If you hop over to Top Web Comics and vote, you can see a panel from tomorrow's page! Which still needs soooo much work, so you know, good thing I don't have a lot planned today. Behind on life!
I don't know if anyone was wondering where Marin wandered off to, but there she is! I wanted to show that the day has kind of gotten to her, so her outfit's a bit stripped down than it was like, half a chapter back. She's a werewolf, so it's not like she needed that sweater anyway.
Still struggling with color! I ended up basically...fixing it in post with this page. My natural tendency is to to desaturate everything, I guess for cohesiveness, but the end result ended up looking rather sickly. So, I jacked up the color a bit until I ended up with a page I liked. Marin looked like a vampire in the original version :p. I've gotten down how to paint with purple, at least. Just gonna...keep doing that, I guess. I'll probably end up going through these colored pages before this thing ever goes to print and adjusting the hell out of them with fresh eyes.
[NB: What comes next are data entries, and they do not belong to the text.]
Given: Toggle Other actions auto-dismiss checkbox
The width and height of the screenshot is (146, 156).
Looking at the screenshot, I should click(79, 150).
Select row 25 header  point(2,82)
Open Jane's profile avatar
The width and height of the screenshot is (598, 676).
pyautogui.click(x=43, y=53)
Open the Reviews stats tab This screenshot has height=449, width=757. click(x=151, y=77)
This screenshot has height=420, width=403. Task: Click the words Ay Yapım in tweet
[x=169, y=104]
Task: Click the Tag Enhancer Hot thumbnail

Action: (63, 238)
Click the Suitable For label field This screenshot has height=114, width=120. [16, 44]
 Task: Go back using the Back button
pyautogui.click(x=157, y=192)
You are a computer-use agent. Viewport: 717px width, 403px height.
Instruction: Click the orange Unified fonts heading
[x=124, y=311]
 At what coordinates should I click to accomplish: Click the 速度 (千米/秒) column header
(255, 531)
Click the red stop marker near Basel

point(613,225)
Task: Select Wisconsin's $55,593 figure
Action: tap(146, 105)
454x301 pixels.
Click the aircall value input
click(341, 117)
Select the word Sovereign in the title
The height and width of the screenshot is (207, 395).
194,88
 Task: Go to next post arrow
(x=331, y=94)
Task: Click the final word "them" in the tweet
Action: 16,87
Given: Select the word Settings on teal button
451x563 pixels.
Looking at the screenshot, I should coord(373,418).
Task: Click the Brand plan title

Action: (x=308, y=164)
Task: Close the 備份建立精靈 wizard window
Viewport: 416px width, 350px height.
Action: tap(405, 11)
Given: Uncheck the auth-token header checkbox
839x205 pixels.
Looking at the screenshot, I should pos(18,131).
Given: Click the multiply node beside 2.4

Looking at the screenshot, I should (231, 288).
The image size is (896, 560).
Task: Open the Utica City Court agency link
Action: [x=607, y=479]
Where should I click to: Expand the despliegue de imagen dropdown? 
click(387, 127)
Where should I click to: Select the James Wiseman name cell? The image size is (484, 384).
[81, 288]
I'm not sure when I'm printing this beast, though, so it's a problem for Future Shawn. (She has a million things to deal with eventually.)
Well, last week I tried online dating (or signed up and then promptly stopped checking it), and this week I'm gonna try therapy! Oops. I knew online dating (all dating?) tends to trigger my depression, soooo I have to go get my brain straightened out a bit. It's time. I've put off going back to therapy for a long time, but honestly, it's kind of nice to have someone who's paid to just listen to me ramble on for awhile. My last therapist was super nice! I'm not sure she was all that helpful, because I think my general...life...was a bit beyond her scope, but I liked having someone to talk to. So, that's on this week's agenda.
That, and painting my damn kitchen. I have floors! But now the walls need attention or whatever. I'm not really sure when I'm going to find time to do that, but I'll make it work.
So, I managed to finish the latest season of Bojack Horseman, which probably didn't really help my depression lol. Damn, that's a good show. Having worked in Hollywood, briefly, I saw a lot of people flinging ideas around, but I rarely met anyone who really understood how to take a niche story and make it universal. At the time, every animation studio was trying to come up with the next Spongebob. I interned at Cartoon Network in...2007? Man, that was hell. I wasn't actually on a production, and I'm pretty sure my boss hated me? Though I couldn't figure out why, because the other production teams liked me. They had just made the decision to stop making shows that would attract girls AT ALL. It was decided that Disney had the female market cornered, so they would corner the boy market, and that was that. So, as a result, they were basically throwing spaghetti at the wall to see what would stick. The aim, I guess, was to just make something WACKY. SO WACKY. JUST...MAKE IT WEIRD AS FUCK IT'LL BE FINE. A lot of that stuff never saw the light of day, thankfully.
Anyway, my point is, there's a reason Spongebob works, and has appeal outside of its base demographic. You can take a really, really weird ass idea and make it work if you have solid characterization grounded in real relationships. The show itself is weird as hell, but it definitely follows a set of rules. Even if you're riding David Hasselhoff to shore like a speedboat, there's a reason in the Spongebob universe that that would make sense. The humor seems random, but it doesn't come out of nowhere.
Which brings me back to Bojack Horseman. It's a show about the business of Hollywood. Normally, that's the kind of shit 20-somethings write when they move to LA and think they're special because no one else has ever moved there or lived there or experienced Los Angeles ever. So you write your damn screenplay, and no one outside of the West coast really gives a shit. But Bojack manages to take that really, really specific experience of being emerged in the business of celebrity and shows it plainly for the nonsense that it is. I think that's why it works? Like, there's a lot of bullshit involved in movies and television. A LOT. It involves a lot of terrible, insufferable people to get something made, and Bojack Horseman kind of lays it all out there plainly. At the same time, it's watchable regardless of your familiarity with Hollywood, because all the characters have real issues, and most of them are terrible people. There's a wackiness to Bojack, but the humor has rules. There's a reason you can have killer whales as family-friendly strippers, and that's because the show creates a world where that makes sense.
Okay, I've gotta finish tomorrow's page and figure out how to focus again. See you tomorrow!